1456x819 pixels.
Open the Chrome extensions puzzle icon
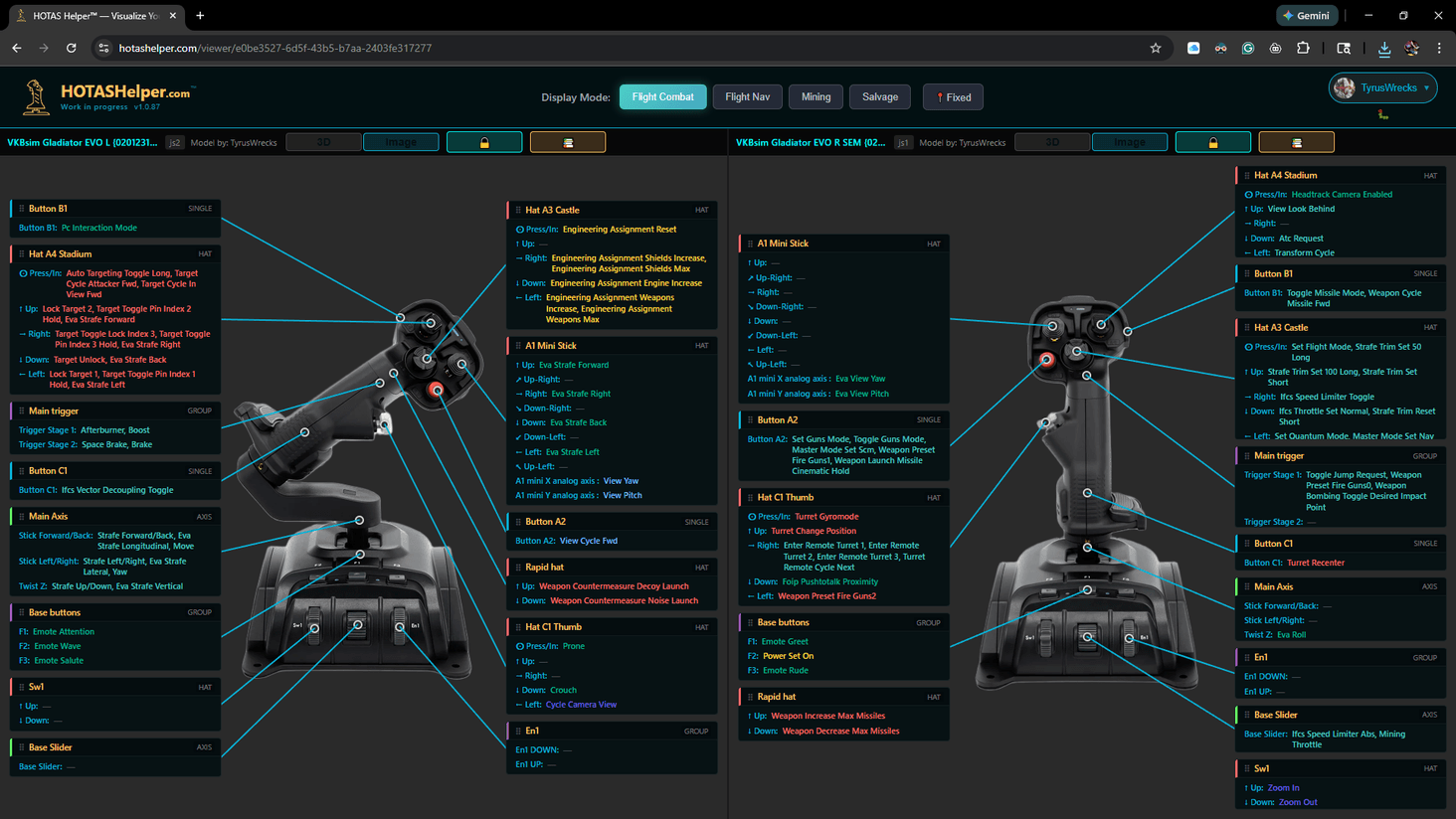(x=1303, y=48)
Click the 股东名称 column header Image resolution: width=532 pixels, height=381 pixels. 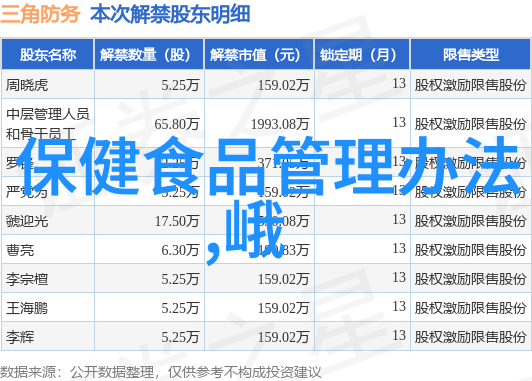coord(48,55)
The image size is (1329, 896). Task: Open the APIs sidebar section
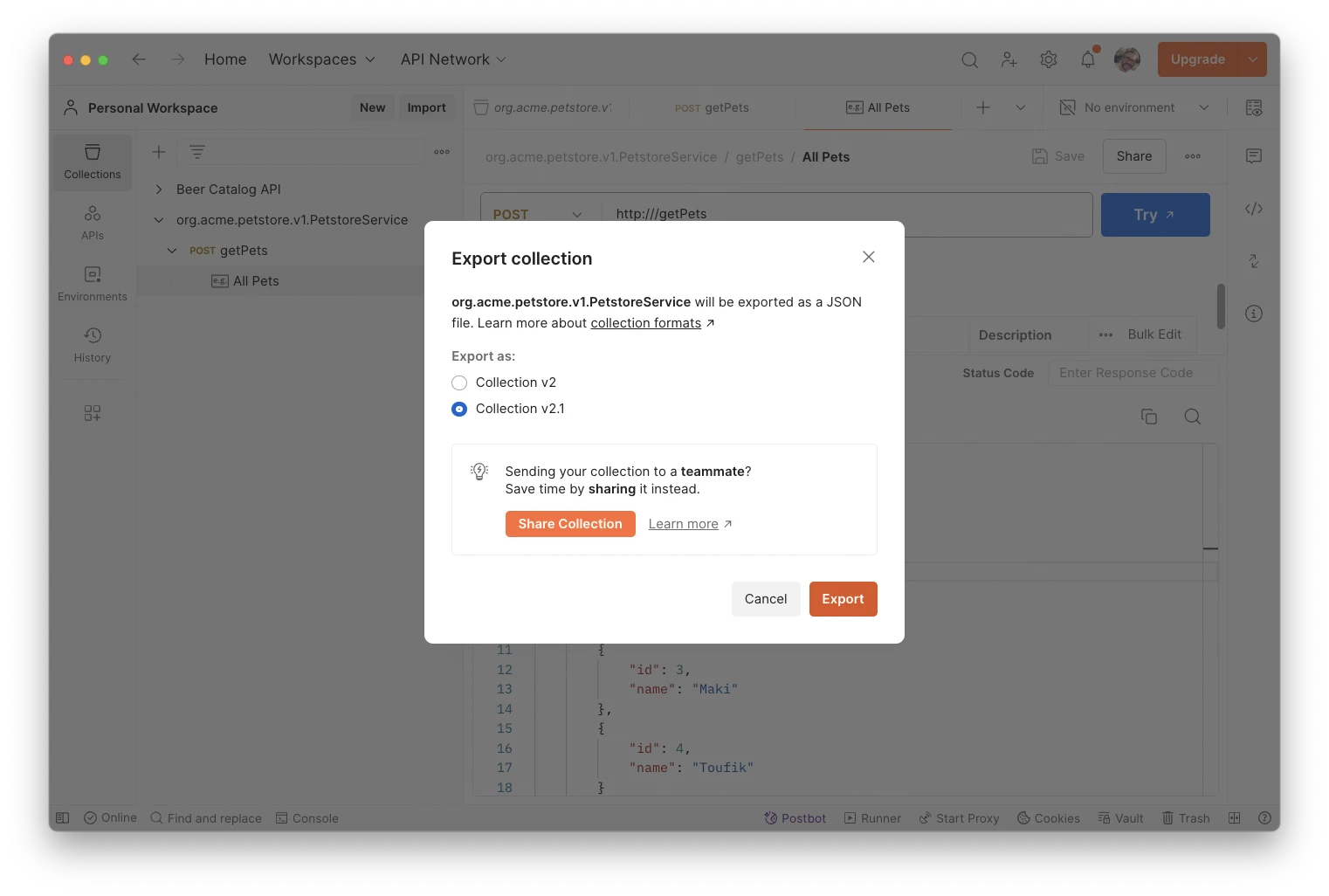[93, 223]
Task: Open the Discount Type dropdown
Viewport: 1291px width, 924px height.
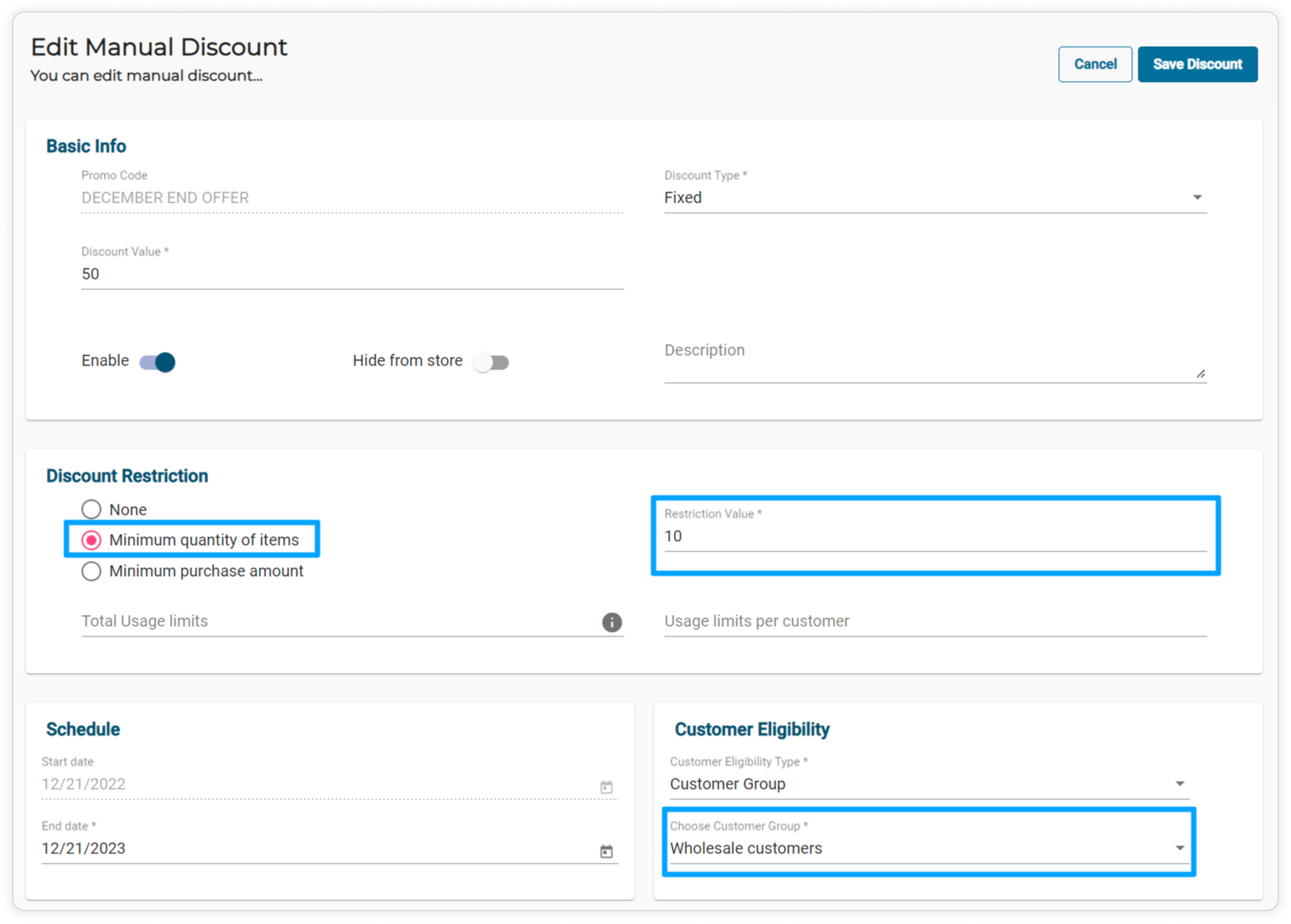Action: tap(934, 198)
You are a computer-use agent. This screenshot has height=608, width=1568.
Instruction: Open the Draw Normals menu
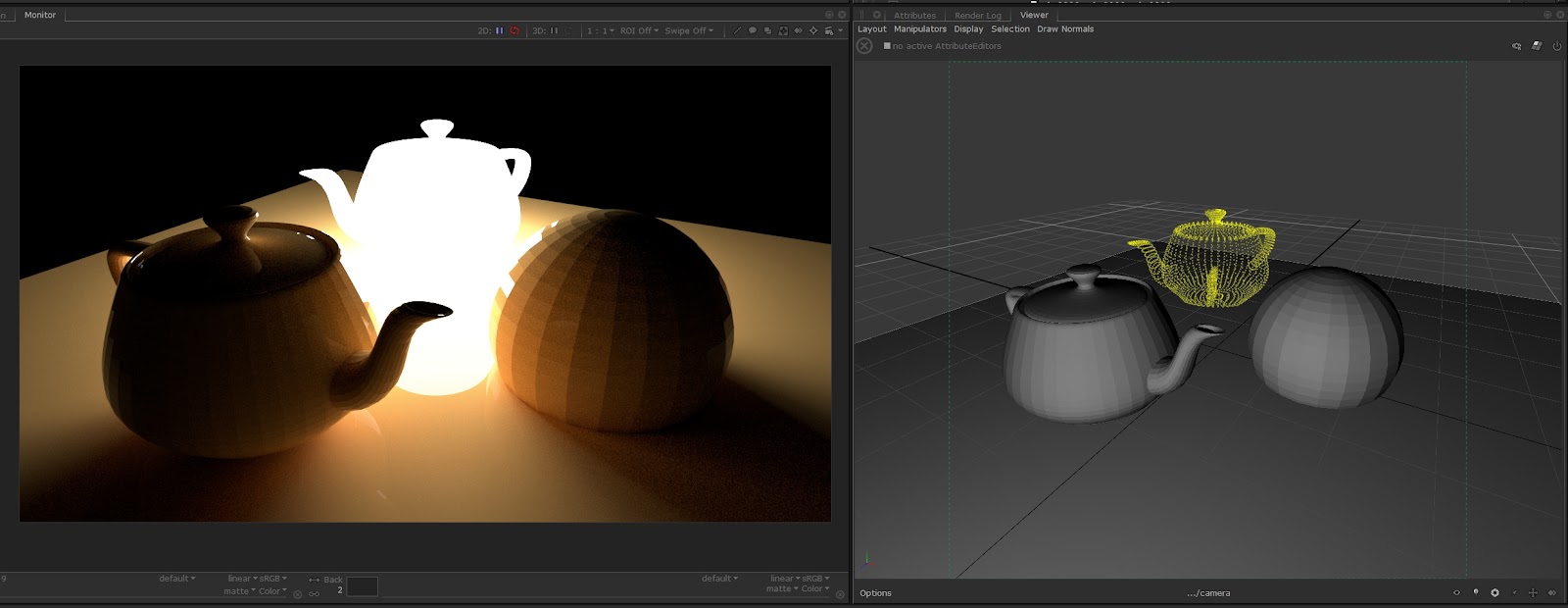pyautogui.click(x=1065, y=29)
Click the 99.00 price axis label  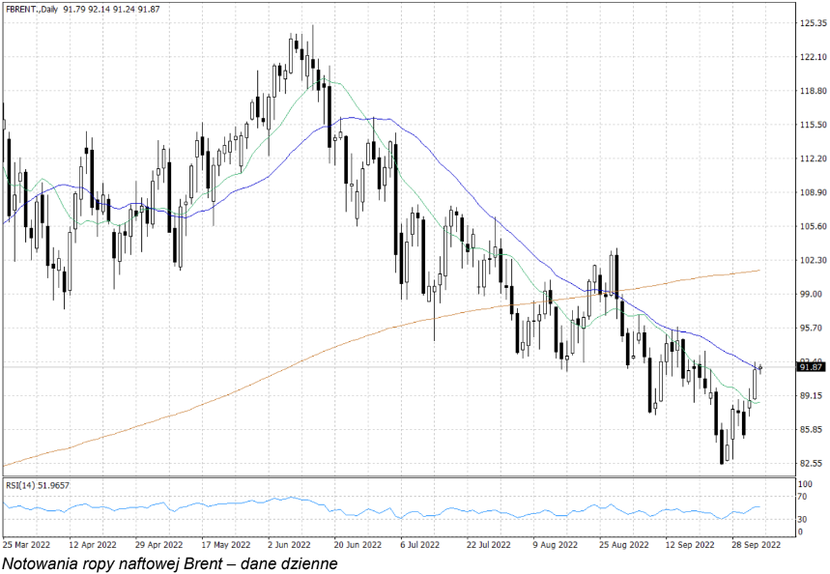pos(809,294)
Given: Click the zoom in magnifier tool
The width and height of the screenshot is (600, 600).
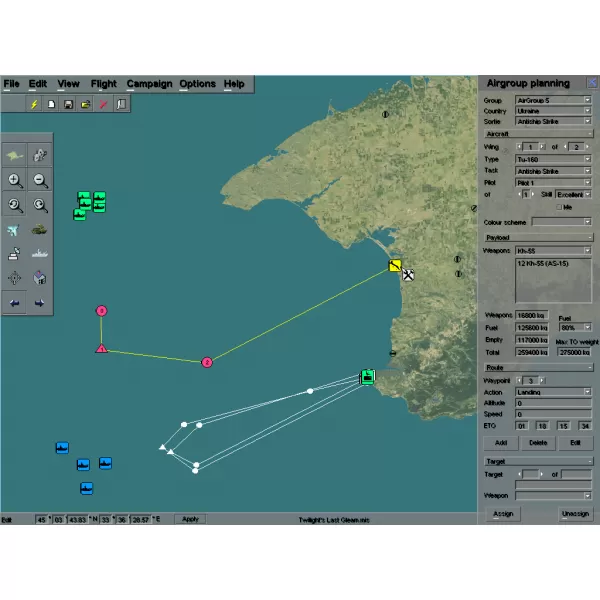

______

## Task to complete
Exact copy, pictures excluded: every line above from the one containing "The image size" to the one containing "You are a computer-use", inclusive, and nothing more.

## Task response
The image size is (1329, 896). Task: Open the APIs sidebar section
[93, 223]
Task: Open the Discount Type dropdown
Viewport: 1291px width, 924px height.
Action: tap(934, 198)
You are a computer-use agent. This screenshot has height=608, width=1568.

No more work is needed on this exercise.